Self-Driving Databases & My Pregnant Wife: The Hard Parts — Tour 2019


Andy lives a database-centric lifestyle. That means that he spends most of his time either thinking about databases, writing about databases, using databases, teaching others about databases, or programming databases. Truly his body is a vessel for which to conduct database research.

One day his beloved wife told him that if Stonebraker can have two kids than he can at least have one. This logic seemed to make sense to him at the time. And now she's pregnant.

The idea of having to be responsible for a dependent is stressing Andy out. As such, he is going on a coast-to-coast speaking tour to discuss the challenges of research on self-driving databases while simultaneously trying to be a responsible life partner.

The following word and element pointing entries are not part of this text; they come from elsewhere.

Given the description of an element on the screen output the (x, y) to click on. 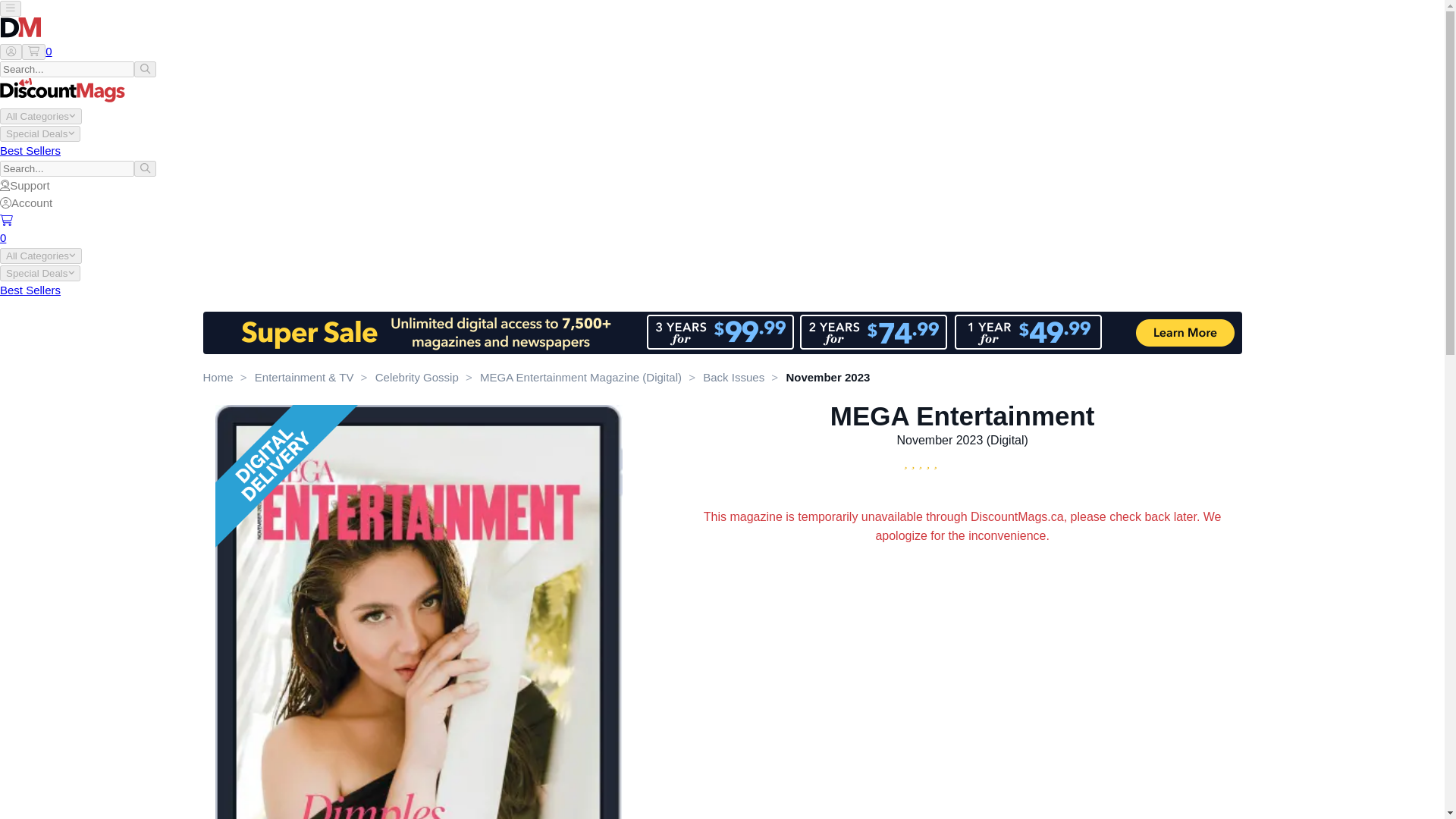
Back Issues (733, 377)
Celebrity Gossip (416, 377)
Home (217, 377)
Given the description of an element on the screen output the (x, y) to click on. 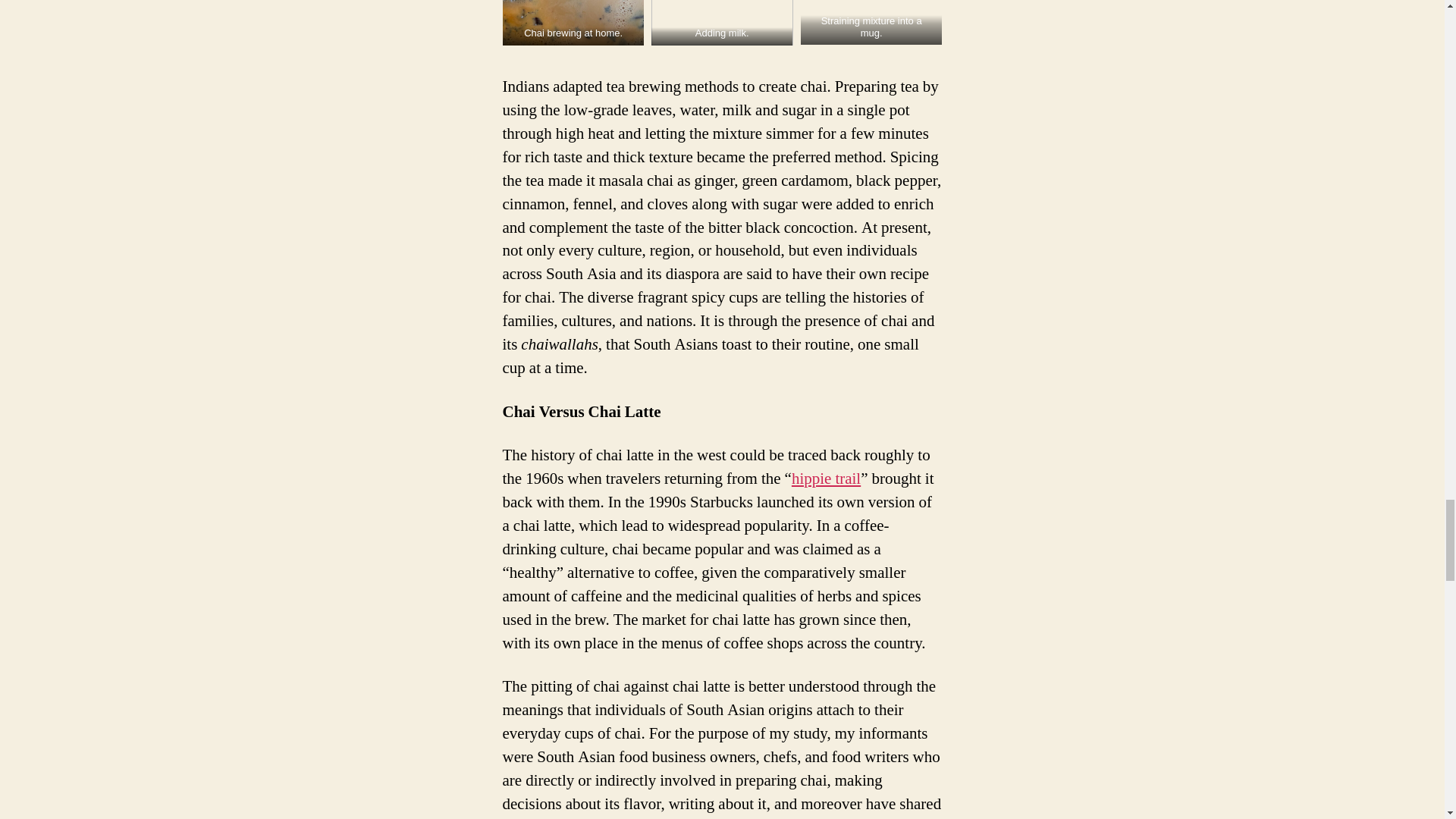
hippie trail (826, 478)
Given the description of an element on the screen output the (x, y) to click on. 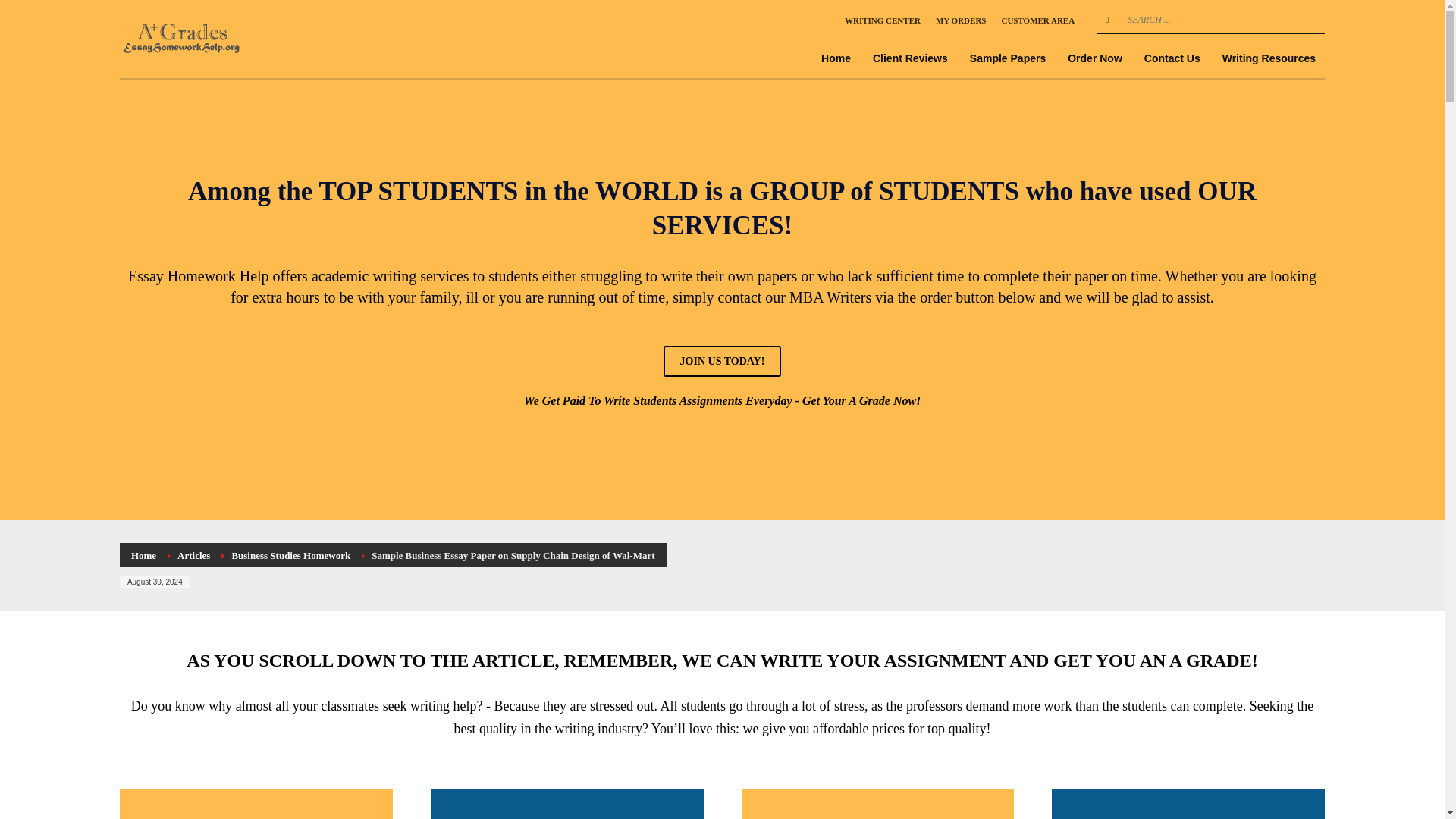
Order Now (1094, 57)
Contact Us (1172, 57)
Business Studies Homework (290, 555)
go (1107, 19)
Writing Resources (1268, 57)
Home (143, 555)
CUSTOMER AREA (1037, 20)
Articles (193, 555)
Client Reviews (909, 57)
Home (836, 57)
Given the description of an element on the screen output the (x, y) to click on. 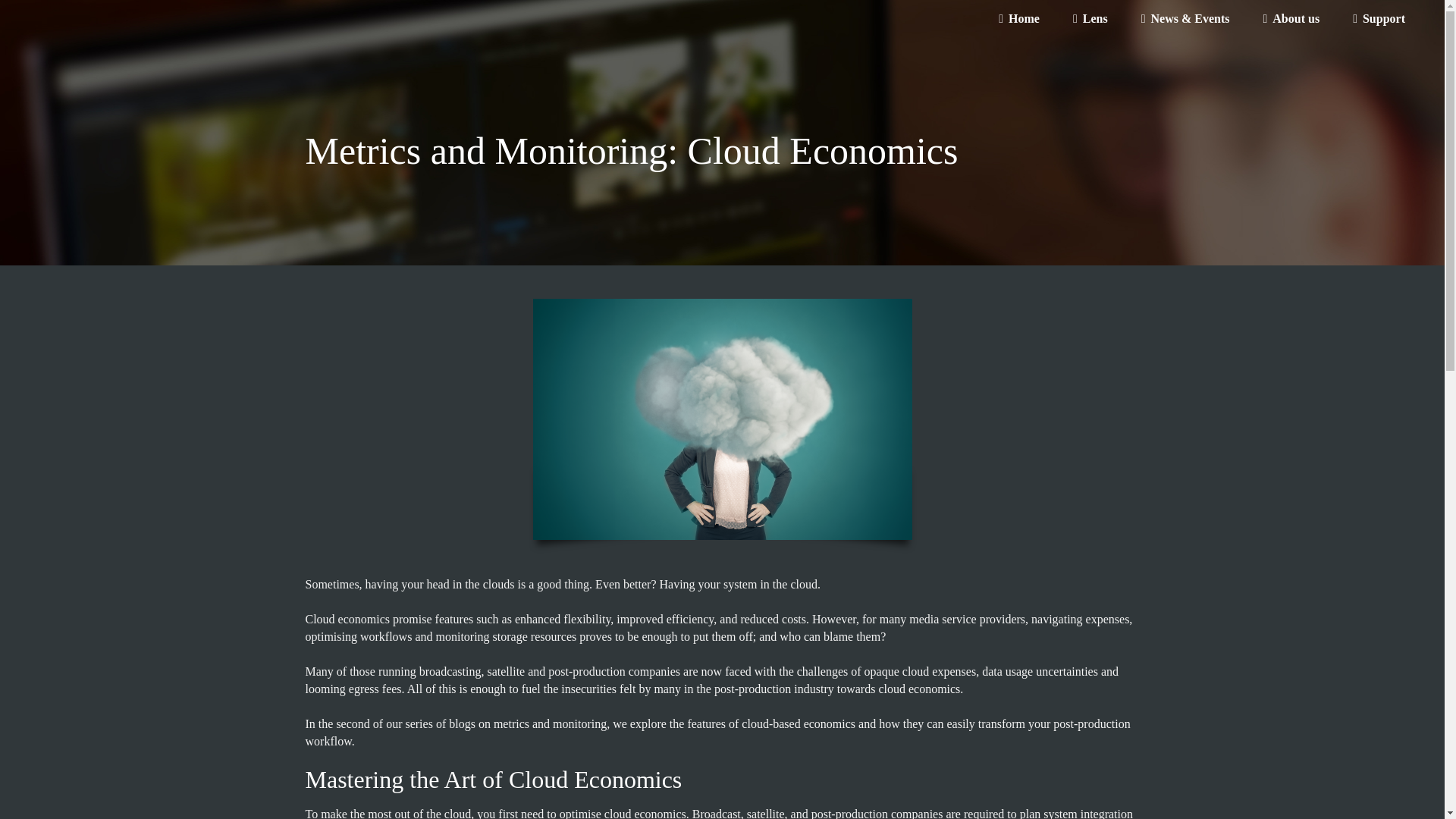
CloudEconomics (721, 418)
Lens (1090, 18)
Support (1379, 18)
About us (1291, 18)
Home (1019, 18)
Given the description of an element on the screen output the (x, y) to click on. 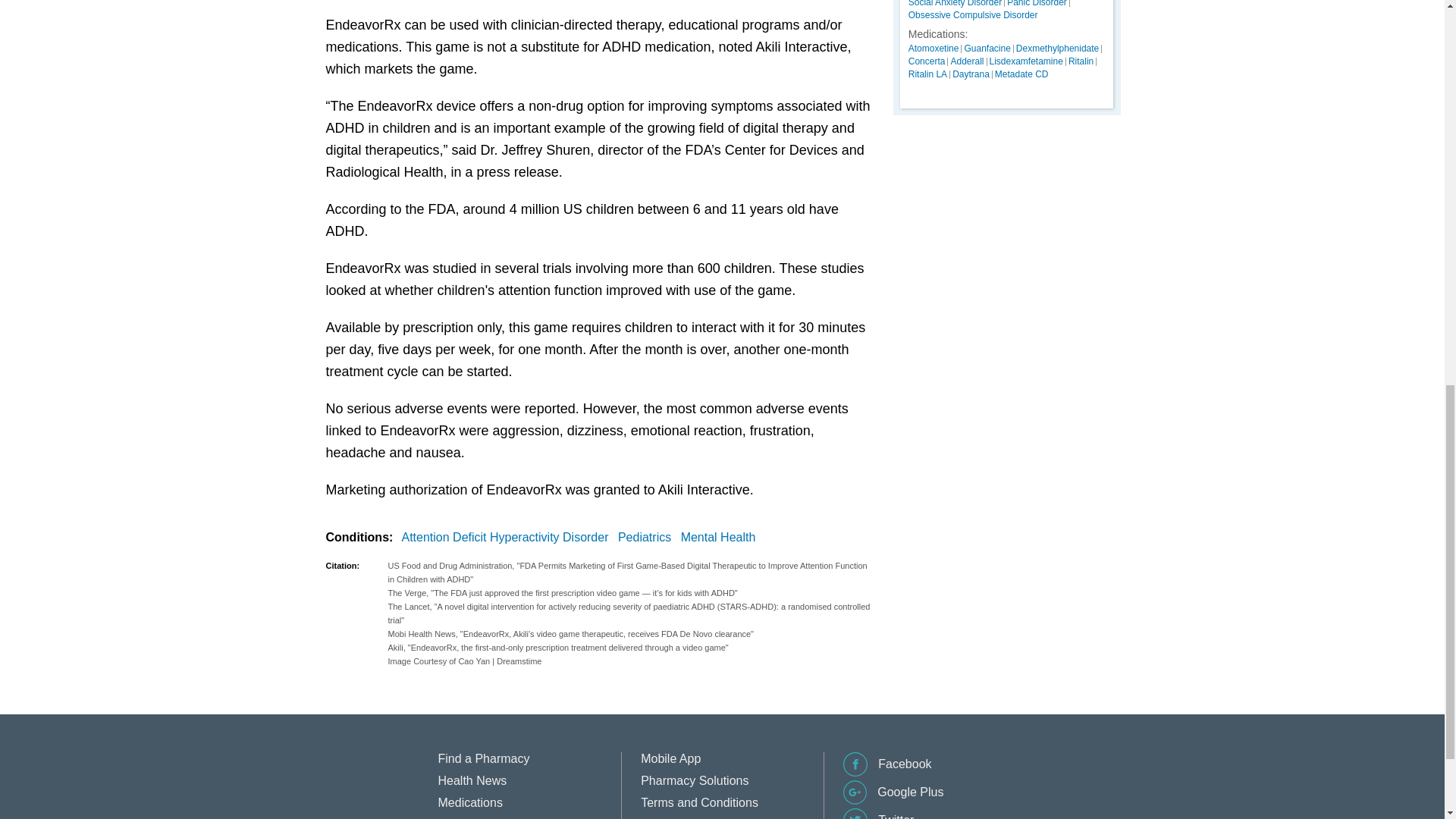
Mental Health (721, 537)
Attention Deficit Hyperactivity Disorder (507, 537)
Pediatrics (647, 537)
Given the description of an element on the screen output the (x, y) to click on. 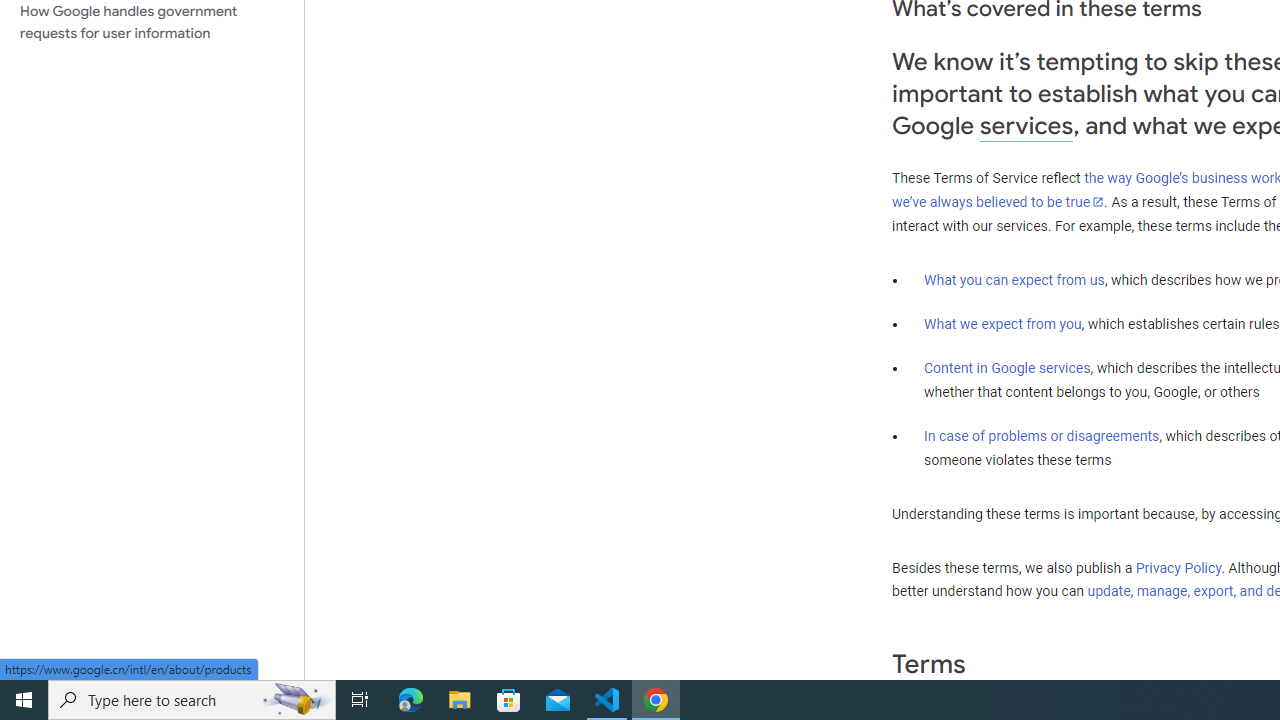
What we expect from you (1002, 323)
In case of problems or disagreements (1041, 435)
services (1026, 125)
Content in Google services (1007, 368)
What you can expect from us (1014, 279)
Given the description of an element on the screen output the (x, y) to click on. 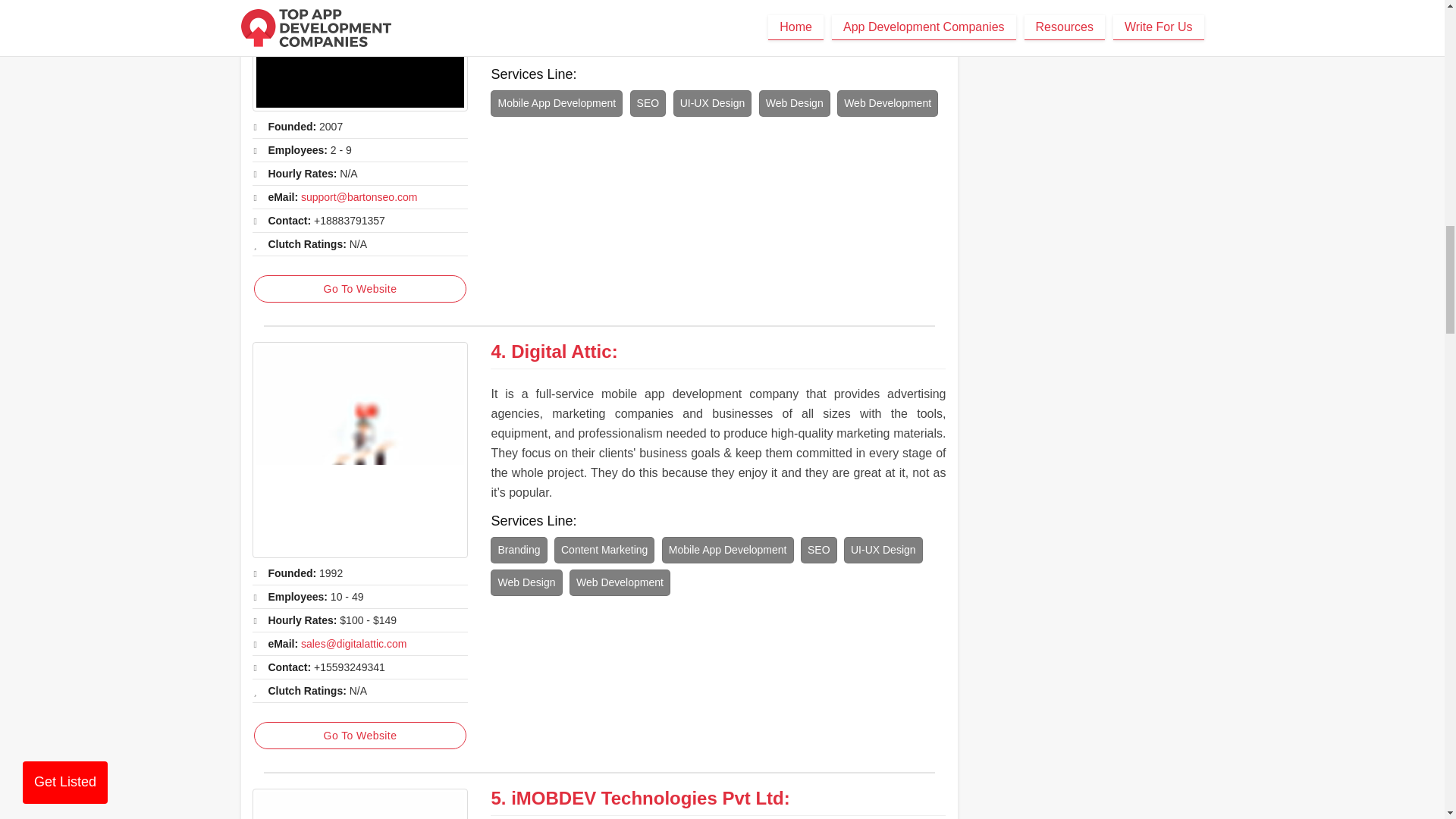
Go To Website (359, 735)
Go To Website (359, 288)
Digital Attic (561, 351)
Barton Consulting (359, 55)
iMOBDEV Technologies Pvt Ltd (647, 797)
Digital Attic (359, 449)
iMOBDEV Technologies Pvt Ltd (359, 803)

Self-Driving Databases & My Pregnant Wife: The Hard Parts

Abstract: The current research trend is on developing "learned" components to supplement and replace legacy components in database management systems (DBMSs). Such learned components use machine learning (ML) methods to identify non-trivial trends and correlations in the DBMS's runtime behavior. They then use this information to create execution strategies and data structures that are tailored to the application's access patterns. The hope is that learned components will enable new optimizations that are not possible today because the complexity of managing DBMSs has surpassed the abilities of humans. This could then lead to the ultimate goal of achieving a "self-driving" DBMS that is able to configure, manage, and optimize itself automatically as the database and its workload evolve over time. The bad news is that creating such a fully autonomous DBMS is harder than that. The problem requires both holistic systems engineering and novel ML solutions that cannot be solved with just adding learned components to an existing DBMS.

In this talk, I discuss the pressing unsolved problems in self-driving DBMSs. These include how to support training data collection, fast state changes, succinct state and action representations, and accurate reward observations. I will also present techniques on how to build a new autonomous DBMS or the steps needed to retrofit an existing one to enable automated control.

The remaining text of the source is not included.